PASSAGE
Card is just a tough kind of paper, and playing cards, like paper, appear to have been invented in China, perhaps during the Tang dynasty (618–907 AD/CE). The earliest secure mentions of card games in China, though, date to the end of the thirteenth century. A few playing cards from various parts of medieval Afro-Eurasia survive to this day, some excavated archaeologically but most preserved in the form of incomplete packs in private or museum collections. The oldest cards that have come down to us are from medieval Egypt, and there’s a particularly fascinating surviving set from the Mamluk period in the Topkapı Sarayı in Istanbul, apparently made up of cards from at least three original decks (Figure 1; Dummett and Abu-Deeb 1973). The oldest extant Chinese cards, as opposed to textual references to them, date to the end of the fourteenth century, which is also the approximate age of the oldest surviving European playing cards.

Fig. 1 — Three cards from the well-known Mamluk-era deck in Istanbul.

Most medieval playing cards seem to have been used in trick-taking games, with the cards typically divided into four suits — although decks may also have been used in divination (whence modern tarot cards) and some appear to have been works of art in themselves (see e.g. the Visconti Tarot in Figure 2). There’s a bias in what survives; most extant medieval cards seem to have been too beautiful to play with regularly and have made it down to us for precisely that reason. Typical playing cards were presumably a bit more humdrum. The rules of some games played with cards in the Middle Ages are, incidentally, unknown; this is the case with the Ambraser Hofämterspiel (Vienna, Kunstkammer, inv. nos. 5077–5124), a chunky deck of intriguing cards made in Central Europe in around 1455 whose suits and numbers will not work with any known games.

Fig. 2 — European playing cards from three different medieval packs. L to R: the Ambraser Hofämterspiel (Vienna, Kunstkammer, inv. no. 5078 — made c.1455); the Ambraser Hofjagdspiel (Vienna, Kunstkammer, inv. no. 5019 — made 1440–1445); the Visconti Tarot (New Haven, Beinecke Rare Book and Manuscript Library, ITA 109 — made 1428–1447).

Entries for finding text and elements
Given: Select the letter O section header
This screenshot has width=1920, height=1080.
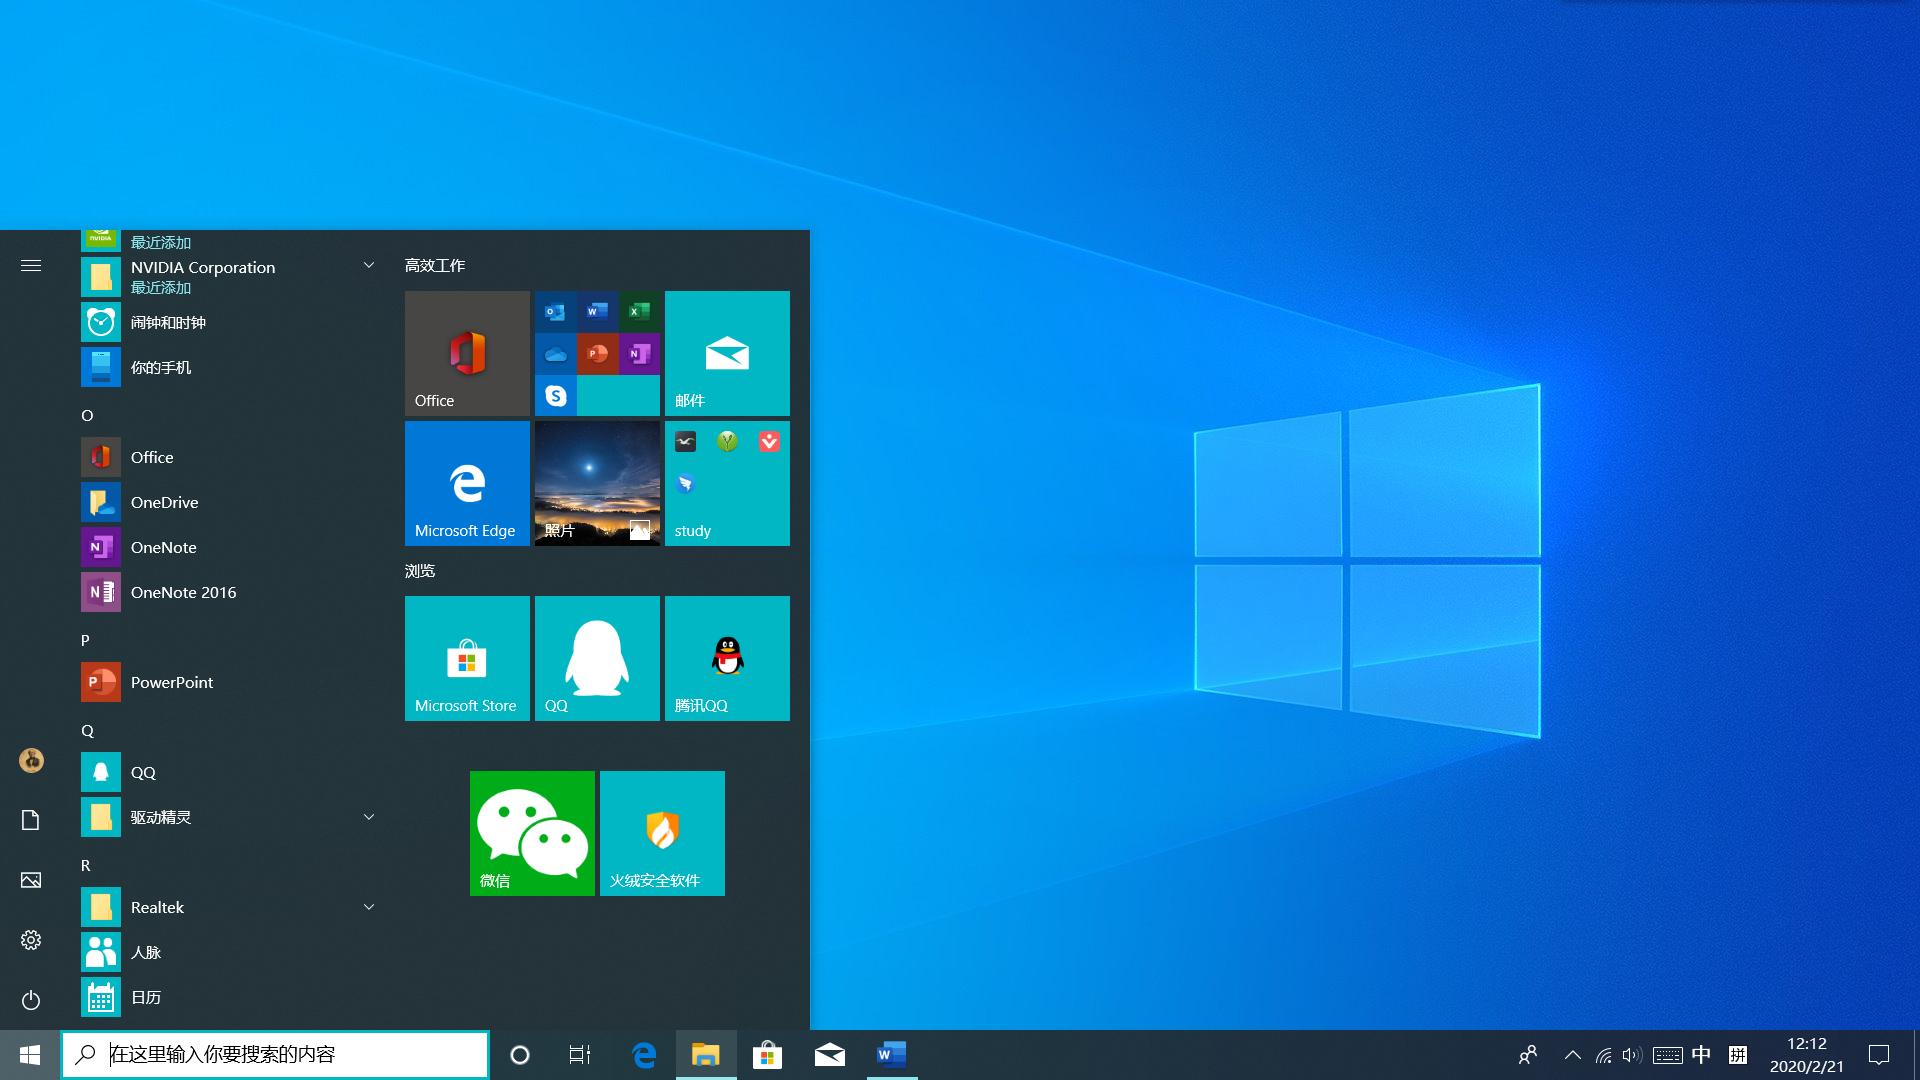Looking at the screenshot, I should (x=86, y=414).
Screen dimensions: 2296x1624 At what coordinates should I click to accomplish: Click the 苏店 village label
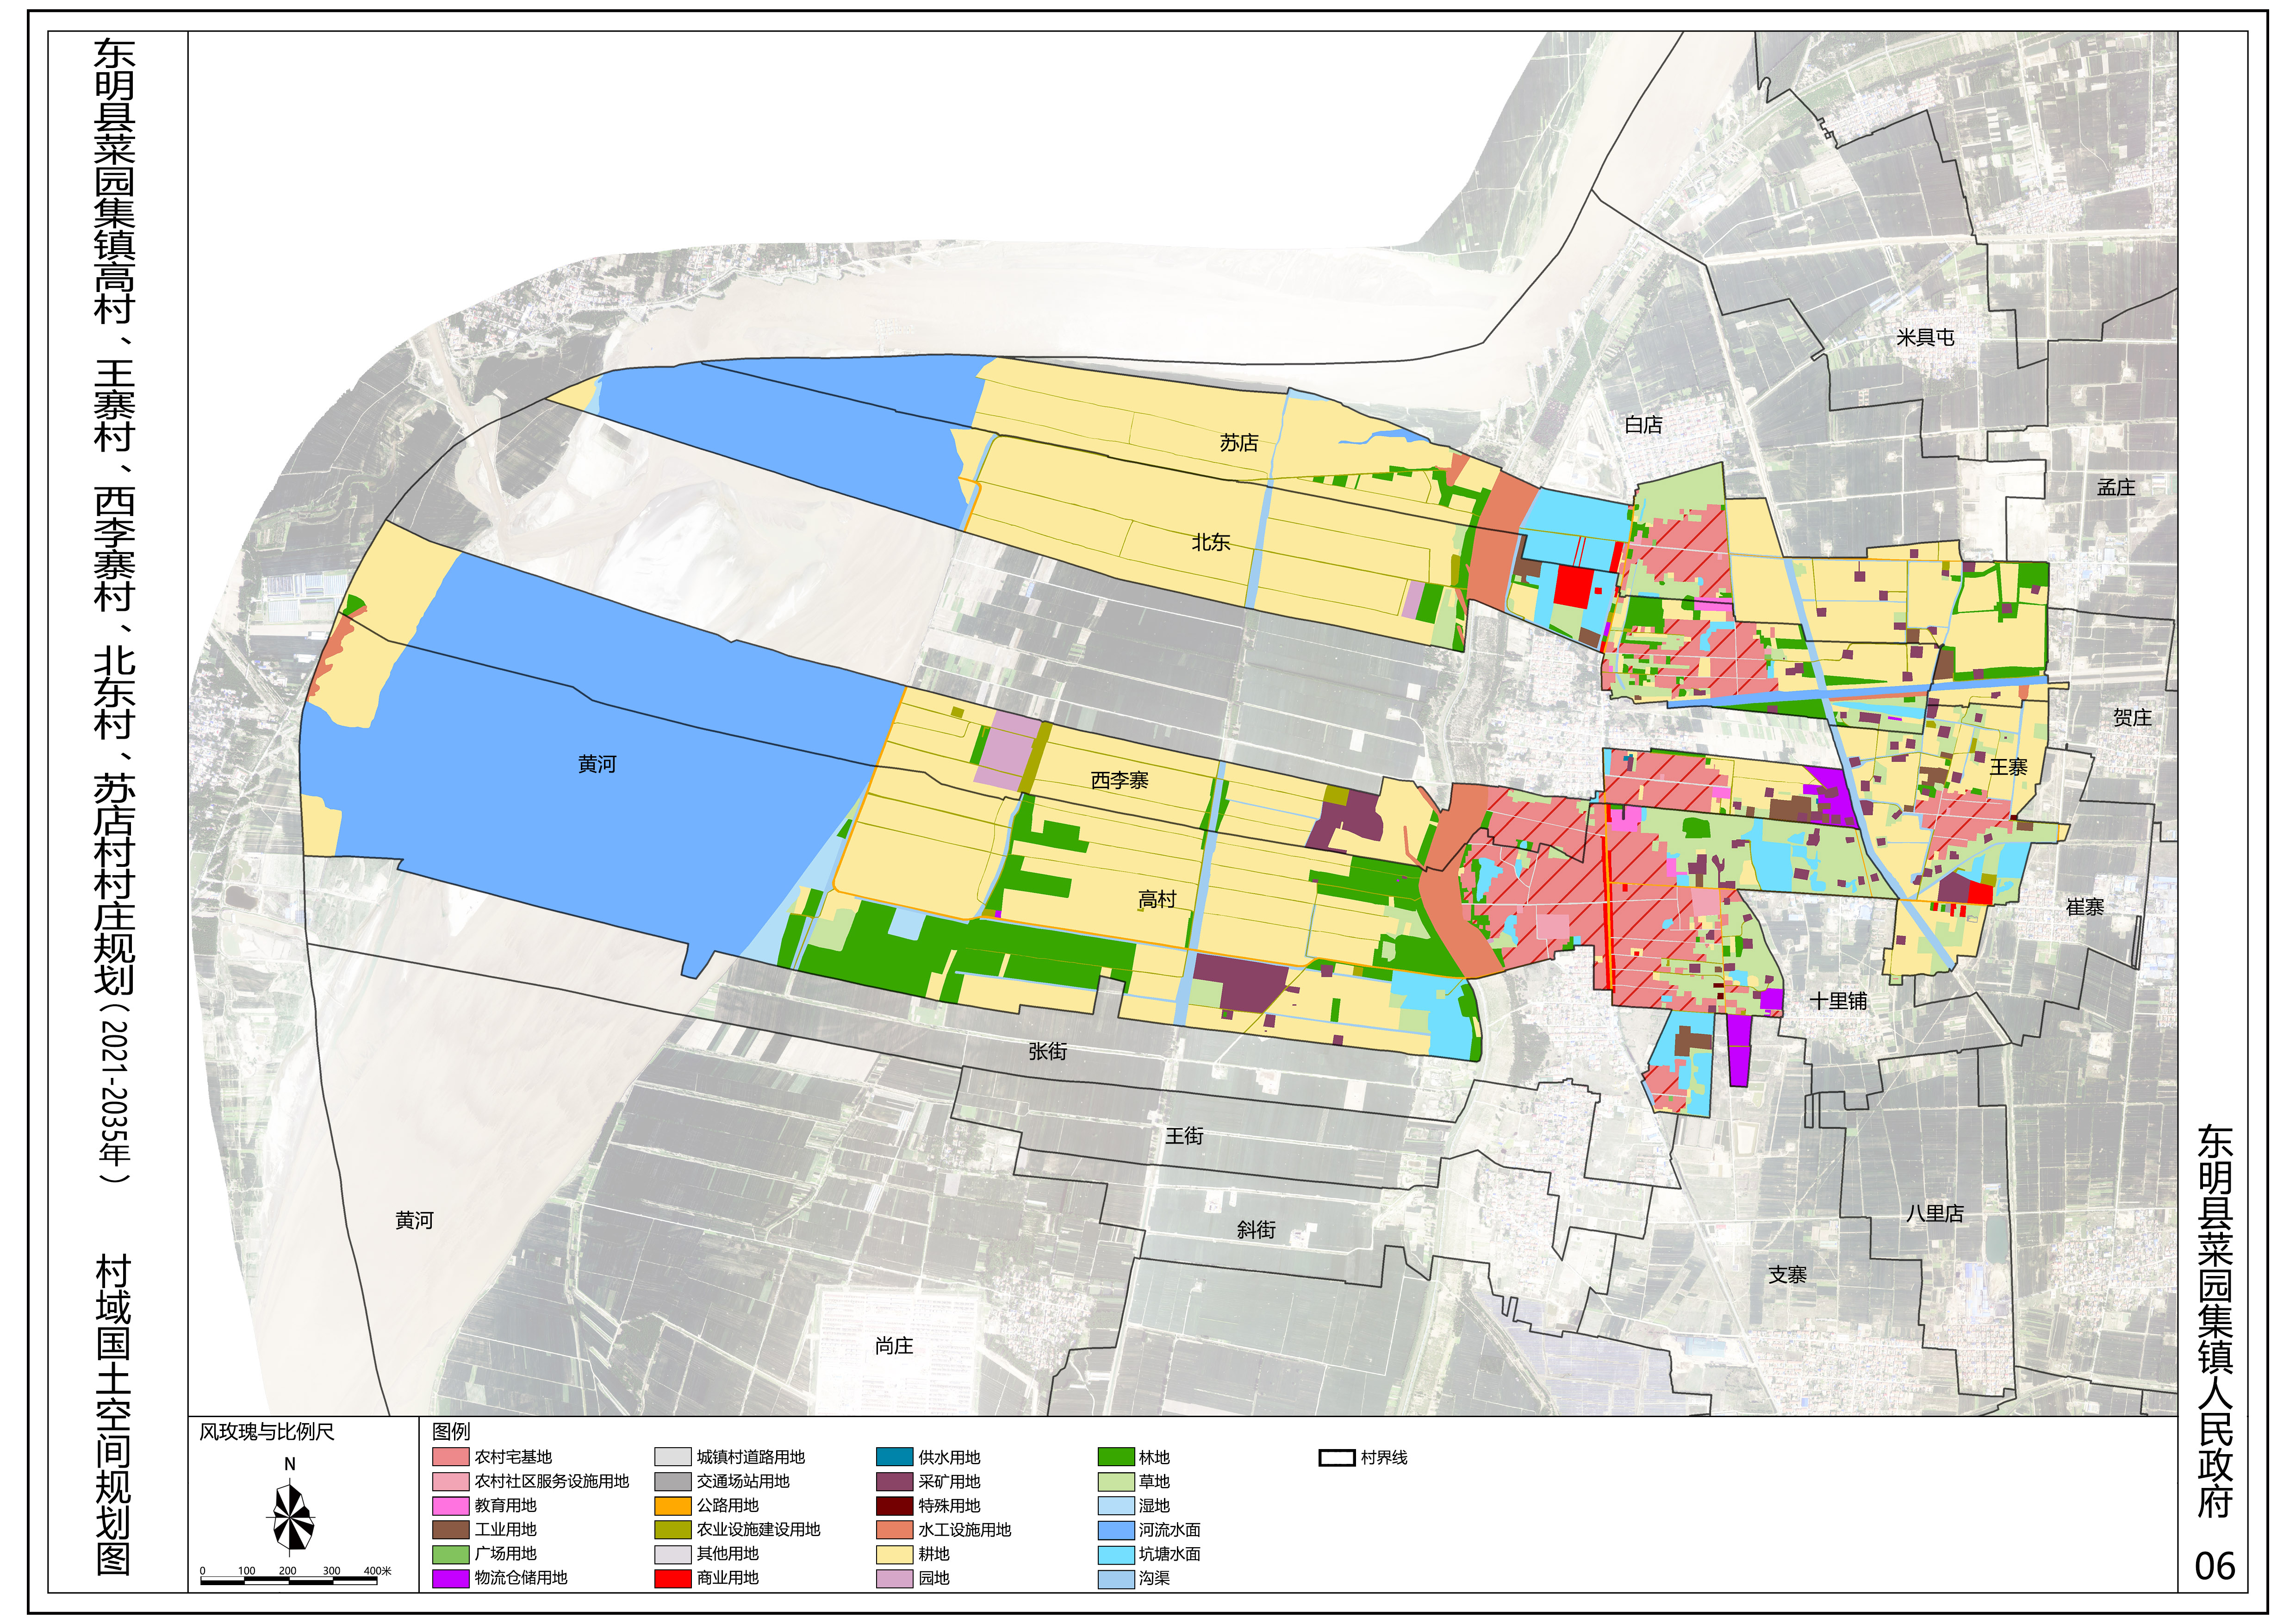point(1238,443)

BRIEF
Continue the passage on medieval playing cards from the point where it stops. The material has no connection to the passage on medieval playing cards.

TASK RESPONSE
No playing cards have survived from medieval Indo-Malaysia, which is perhaps to be expected given the equatorial region’s hot and humid climate. However, a reference to card games can be found in a relevant Chinese text, one that came up in a recent piece on here (links to a piece on my Patreon): a Chinese-Malay glossary produced by the Interpreters Institute in the late fifteenth century, perhaps around 1492. The phrasebook/glossary supposedly records the Malay used in Melaka before the Portuguese conquest of 1511, although it does so using Chinese transcriptions of Malay speech that sometimes aren’t terribly accurate and usually require a little unpacking to turn into legible Malay.

In this glossary we find a reference to ceki, a trick-taking card game associated with the archipelago’s Chinese community (Edwards and Blagden 1931:734 #257). Or, well, it is more accurate to say that the word 竹吉 (pinyin: zhújí) appears in the glossary as the Malay equivalent of the Chinese word 棋 (, normally ‘board game’). The early Míng Guănhuà pronunciation of 竹吉 was something like [tʂuʔ kji], close to the modern pronunciation of ceki — certainly close enough to identify the game (Figure 3). As far as I’m aware, this is the earliest reference to a card game in a Southeast Asian context.

Fig. 3 — A modern pack of ceki cards, very kindly sent to me by Edward White in Singapore (along with a pack of four-colour cards).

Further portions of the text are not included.